Opinions - 09.04.2011

En attendant les mémoires-analyses de Mansour Moalla

Grand nombre de Tunisiens sont restés attachés à des Hommes célèbres, non ébranlés dans leurs principes fondamentaux et valeurs déontologiques, ayant tout sacrifié pour notre Pays, tant au niveau de leurs responsabilités dans l’Administration Publique, qu’à celui de leurs activités privées dans divers secteurs économiques.
 
Depuis la fin du règne tyrannique en Tunisie, un groupe de quelques dizaines d’amis, hommes d’affaires – universitaires et cadres supérieurs, ont convenu d’œuvrer pour la réhabilitation des Hommes & Femmes ayant beaucoup donné pour le développement de notre Patrie, et ayant résisté aux manœuvres d’intimidation et de chantage qui leur ont été infligées par ZABA.
 
Ils conviennent tous que M. Mansour Moalla constitue la première personnalité à laquelle un vibrant hommage devrait être justement rendu pour ses précieux services rendus à la Nation.
 
Dans son précieux ouvrage «De l’indépendance à la Révolution : système politique et développement économique» qui paraîtra vers la fin de ce mois, M. Mansour Moalla développera des idées et déblayera des pistes en vue de favoriser l’éclosion de stratégies de développement intégral, et l’émergence de plans d’actions permettant de cicatriser la fracture sociale et de redresser les fondamentaux macroéconomiques.

#### Enregistrements fournis
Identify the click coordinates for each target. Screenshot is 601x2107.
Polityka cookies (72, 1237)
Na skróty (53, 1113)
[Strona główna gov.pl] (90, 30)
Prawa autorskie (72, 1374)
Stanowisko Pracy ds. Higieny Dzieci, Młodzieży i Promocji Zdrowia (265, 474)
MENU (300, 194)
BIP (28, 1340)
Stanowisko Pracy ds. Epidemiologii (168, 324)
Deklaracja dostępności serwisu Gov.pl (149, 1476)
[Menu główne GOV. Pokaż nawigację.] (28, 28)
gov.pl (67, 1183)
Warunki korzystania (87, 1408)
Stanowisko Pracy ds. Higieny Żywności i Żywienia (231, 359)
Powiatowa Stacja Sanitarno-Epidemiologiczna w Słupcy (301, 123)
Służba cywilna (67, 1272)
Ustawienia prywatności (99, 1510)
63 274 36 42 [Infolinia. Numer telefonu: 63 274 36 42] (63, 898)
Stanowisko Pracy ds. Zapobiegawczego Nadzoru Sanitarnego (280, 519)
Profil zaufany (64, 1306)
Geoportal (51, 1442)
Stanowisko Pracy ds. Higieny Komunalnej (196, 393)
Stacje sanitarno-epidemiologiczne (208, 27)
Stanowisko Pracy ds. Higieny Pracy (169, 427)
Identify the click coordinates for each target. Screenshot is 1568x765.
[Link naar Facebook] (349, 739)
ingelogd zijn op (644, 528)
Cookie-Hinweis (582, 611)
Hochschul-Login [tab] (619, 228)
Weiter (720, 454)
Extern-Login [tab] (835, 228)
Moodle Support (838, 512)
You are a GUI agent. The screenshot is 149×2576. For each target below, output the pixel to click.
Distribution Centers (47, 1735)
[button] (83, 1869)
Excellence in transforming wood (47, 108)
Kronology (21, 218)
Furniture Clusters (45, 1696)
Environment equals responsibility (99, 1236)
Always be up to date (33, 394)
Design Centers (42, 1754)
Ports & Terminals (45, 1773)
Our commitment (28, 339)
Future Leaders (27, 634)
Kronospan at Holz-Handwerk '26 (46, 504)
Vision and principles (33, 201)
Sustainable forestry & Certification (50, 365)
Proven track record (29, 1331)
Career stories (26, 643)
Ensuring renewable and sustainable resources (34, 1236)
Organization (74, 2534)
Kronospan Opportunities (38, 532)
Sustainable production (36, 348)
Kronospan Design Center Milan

#### Consignes
**1)** Recopiez fidèlement le passage du texte sur Mansour Moalla, depuis « Ils conviennent tous » jusqu'à « les fondamentaux macroéconomiques. » inclus.
**2)** Dans les enregistrements, mettez à l'échelle 0,7 les coordonnées des réponses sur les lignes allant de celle qui contient « Future Leaders (27, 634) » jusqu'à celle qui contient « Ensuring renewable and » incluse, en arrondissant à l'entier le plus proche (demis vers le haut). Redonnez uniquement ces lignes, demandes comprises.

#### Réponses attendues
**1)**
Ils conviennent tous que M. Mansour Moalla constitue la première personnalité à laquelle un vibrant hommage devrait être justement rendu pour ses précieux services rendus à la Nation.
 
Dans son précieux ouvrage «De l’indépendance à la Révolution : système politique et développement économique» qui paraîtra vers la fin de ce mois, M. Mansour Moalla développera des idées et déblayera des pistes en vue de favoriser l’éclosion de stratégies de développement intégral, et l’émergence de plans d’actions permettant de cicatriser la fracture sociale et de redresser les fondamentaux macroéconomiques.

**2)**
Future Leaders (19, 444)
Kronospan at Holz-Handwerk '26 (32, 353)
Vision and principles (23, 141)
Sustainable forestry & Certification (35, 256)
Proven track record (20, 932)
Career stories (18, 450)
Ensuring renewable and sustainable resources (24, 865)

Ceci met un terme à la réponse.